When the scheme was granted planning permission, in 2013, the City requested £15 million.
However, the CPC Group, the property company run by Mr Candy that is working in a joint venture with Barratt, requested that payment be slashed in half, to £7.5 million.
An independent expert was called in to adjudicate and he suggested a compromise of £11.2 million, saving the brothers close to £4 million.
However, members of the City’s planning and transportation committee this week declined to accept the offer and accused Mr Candy of being greedy.
Committee member Cllr James Thomson said: “In my view the reduction sought by the developer was not appropriate or justified … the scheme could afford the full payment towards social housing and still remain fully viable.
“My personal view is that this was a case of the developer simply seeking to maximise returns, at the expense of meeting the required commitments to social housing.
“Consequently, I voted against accepting the proposal put forward, as did a number of my colleagues, and the proposal was rejected.”
Annie Hampson, the City’s development director, had supported the lower payment, pointing out that some money was better than none at all.
“The City would receive a substantial affordable housing payment, albeit less than would be achieved if the full policy compliant payment were to be made,” read a report presented to the committee.
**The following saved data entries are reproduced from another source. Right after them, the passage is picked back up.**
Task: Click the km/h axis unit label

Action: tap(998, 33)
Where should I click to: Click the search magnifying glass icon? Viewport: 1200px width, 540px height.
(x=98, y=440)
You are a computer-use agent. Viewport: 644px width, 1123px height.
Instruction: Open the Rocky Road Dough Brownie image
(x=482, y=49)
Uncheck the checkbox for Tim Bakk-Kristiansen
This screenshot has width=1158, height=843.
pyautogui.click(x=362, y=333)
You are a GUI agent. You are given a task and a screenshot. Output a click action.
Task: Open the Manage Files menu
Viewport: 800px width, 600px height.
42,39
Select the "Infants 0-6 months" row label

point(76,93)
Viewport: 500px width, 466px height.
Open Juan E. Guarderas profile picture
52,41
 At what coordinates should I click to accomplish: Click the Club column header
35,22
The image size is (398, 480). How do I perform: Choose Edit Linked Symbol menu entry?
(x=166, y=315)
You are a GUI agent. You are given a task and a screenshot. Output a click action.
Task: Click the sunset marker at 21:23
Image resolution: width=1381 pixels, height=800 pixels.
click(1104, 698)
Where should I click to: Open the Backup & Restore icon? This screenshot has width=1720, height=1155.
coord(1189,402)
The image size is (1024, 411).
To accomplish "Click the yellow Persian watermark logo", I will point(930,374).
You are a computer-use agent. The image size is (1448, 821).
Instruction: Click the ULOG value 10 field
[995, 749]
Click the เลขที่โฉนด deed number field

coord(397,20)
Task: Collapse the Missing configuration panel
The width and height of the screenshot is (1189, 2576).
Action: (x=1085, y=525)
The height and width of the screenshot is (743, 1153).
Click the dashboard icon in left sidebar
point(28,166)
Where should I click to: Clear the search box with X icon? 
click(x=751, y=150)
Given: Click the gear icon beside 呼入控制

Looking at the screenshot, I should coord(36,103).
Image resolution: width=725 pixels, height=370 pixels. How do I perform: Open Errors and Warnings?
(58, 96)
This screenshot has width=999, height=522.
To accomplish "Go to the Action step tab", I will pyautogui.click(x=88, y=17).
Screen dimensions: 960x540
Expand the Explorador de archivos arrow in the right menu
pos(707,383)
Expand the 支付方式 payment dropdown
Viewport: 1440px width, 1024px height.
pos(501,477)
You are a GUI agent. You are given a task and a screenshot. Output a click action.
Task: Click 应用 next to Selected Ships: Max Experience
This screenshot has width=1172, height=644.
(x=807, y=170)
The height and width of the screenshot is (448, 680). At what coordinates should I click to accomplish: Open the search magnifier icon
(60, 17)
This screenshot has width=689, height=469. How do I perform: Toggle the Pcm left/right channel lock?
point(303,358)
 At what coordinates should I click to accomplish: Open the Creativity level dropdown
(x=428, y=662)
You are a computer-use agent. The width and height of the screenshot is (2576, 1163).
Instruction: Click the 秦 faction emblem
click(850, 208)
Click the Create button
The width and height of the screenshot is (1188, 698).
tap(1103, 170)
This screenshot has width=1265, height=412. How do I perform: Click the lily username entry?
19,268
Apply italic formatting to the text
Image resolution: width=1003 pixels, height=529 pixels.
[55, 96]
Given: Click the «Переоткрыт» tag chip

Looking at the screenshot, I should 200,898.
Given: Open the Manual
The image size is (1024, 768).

Preparation work has already begun on the Sugar Quay site, but the entire scheme will remain in limbo until the City and Mr Candy can reach accord.
The plans for Sugar Quay show it will reach up to 11 storeys and feature an indoor “cloister” garden, plus leisure facilities including pool, library, gym and residents’ lounge and function room, plus a café and restaurant.
Each flat will have huge floor-to-ceiling windows and balconies to make the most of the views over Tower Bridge and City Hall.
No information on pricing has yet been given, but flats in the City overlooking the Thames currently sell for more than £4 million, while penthouses with direct river views comfortably sell for upwards of £10 million.
A spokesman for the CPC, the property company run by Mr Candy, declined to comment.